Keep the device updated and boring
Install iOS updates if the old iPhone still supports them. If the device cannot run the newest iOS, keep the app list smaller, avoid sensitive accounts, and treat it as an offline media player rather than a full internet device.
After major updates, recheck Screen Time, Content & Privacy Restrictions, web filters, Ask to Buy, and allowed apps. Also check battery health, storage, charging cable condition, and the case. Kids are excellent stress tests for hardware.
Conclusion: safety first, media second
The safest way to turn an old iPhone into a kids iPod is to do the setup in the right order: back up your data, erase the iPhone, create a child Apple Account, lock it down with Screen Time, then add curated media.
Do not share your Apple Account. Do not leave personal photos or messages behind. Do not hand over Safari, App Store, and YouTube and call it an iPod. That is a phone with fewer excuses.
Use WALTR PRO to transfer music and videos to an old iPhone without iTunes after the device is clean and restricted. It is built for local file transfer from Mac or Windows, with support for common music, video, audiobook, book, PDF, and ringtone formats.
If you want the wider old-iPhone setup angle, read Softorino’s guide to use an old iPhone as an iPod Touch. For this kids version, keep the rule simple: safety first, media second.
Start with the WALTR PRO free trial when you are ready to build the offline library. Load a few songs, one audiobook, and one video first. If the setup works for your child, add more later.
FAQ
What are the advantages of turning an old iPhone into an iPod for kids?
Turning an old iPhone into a kids iPod saves money because you reuse a device you already own. It also gives you more control than buying a random used iPod or handing over a fully active phone.
- Budget: you reuse an iPhone you already own.
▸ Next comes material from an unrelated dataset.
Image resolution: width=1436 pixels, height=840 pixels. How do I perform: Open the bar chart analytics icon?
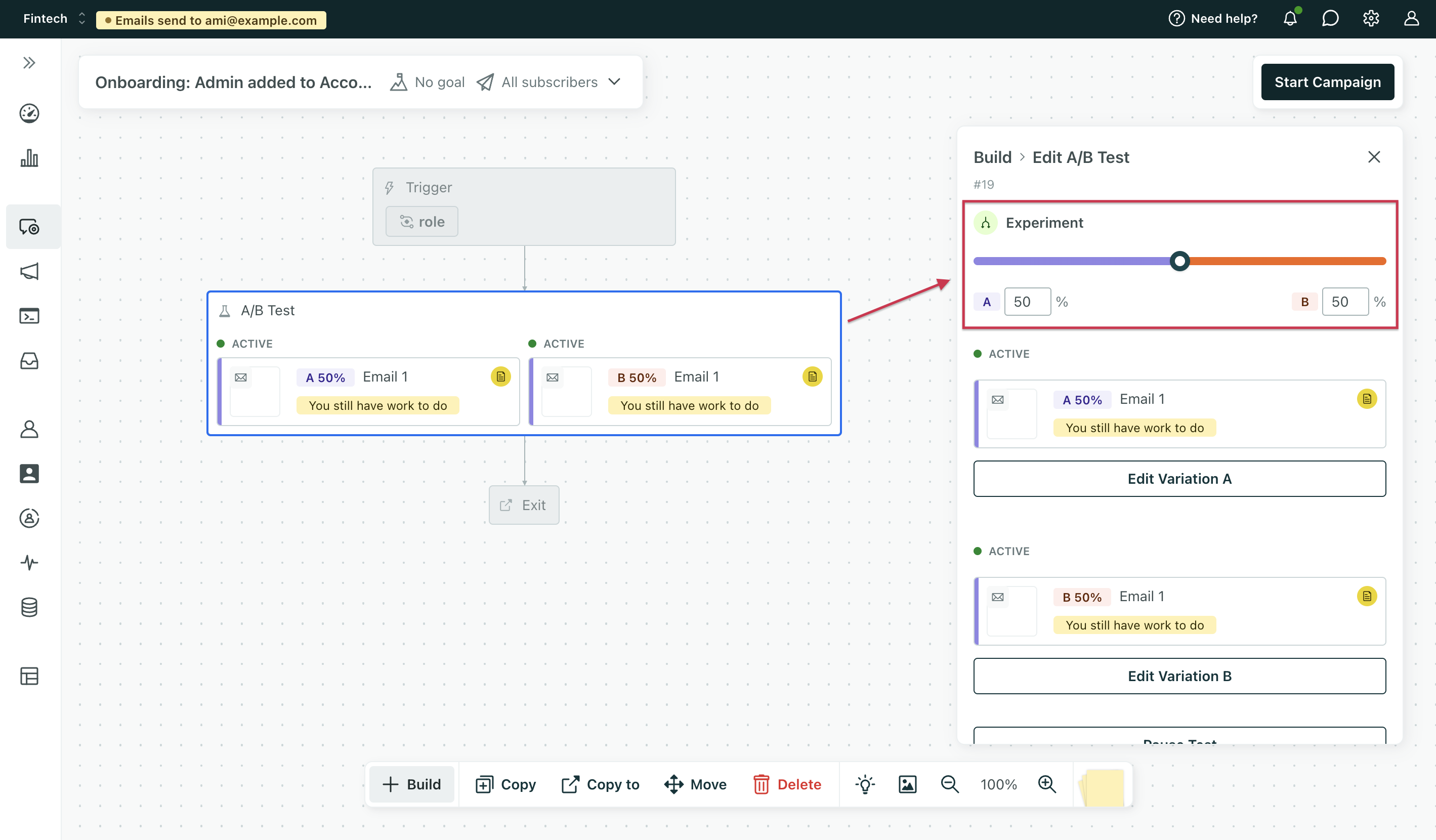point(29,158)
- Control: you decide the account, restrictions, apps, and media library.
- Offline use: the child can play downloaded media without a cellular plan.
The big advantages are cost, control, and simplicity. You can erase the phone, use a child Apple Account, lock down Screen Time, and add only the media your child is allowed to use.
How can I make sure my child’s repurposed iPhone is safe and kid-friendly?
Use Screen Time, Content & Privacy Restrictions, Ask to Buy, and a child Apple Account through Family Sharing. Keep the parent Apple Account off the old iPhone.
For a media-only setup, remove or hide Safari, App Store, Mail, FaceTime, and other distracting apps. Keep the Screen Time passcode different from the device passcode.
Then load clean, age-appropriate media from your own library instead of letting the child browse for content.
How can I keep my child’s iPhone secure and running smoothly over time?
Review Screen Time reports, update iOS if the device still supports updates, remove stale apps, and check storage once a month.
After major iOS updates, recheck restrictions. Some settings can move or reset after updates, and old devices deserve a quick sanity check.
Refresh the media library with WALTR PRO when your child’s interests change, and keep the device simple enough that your child can use it without asking for help every 5 minutes.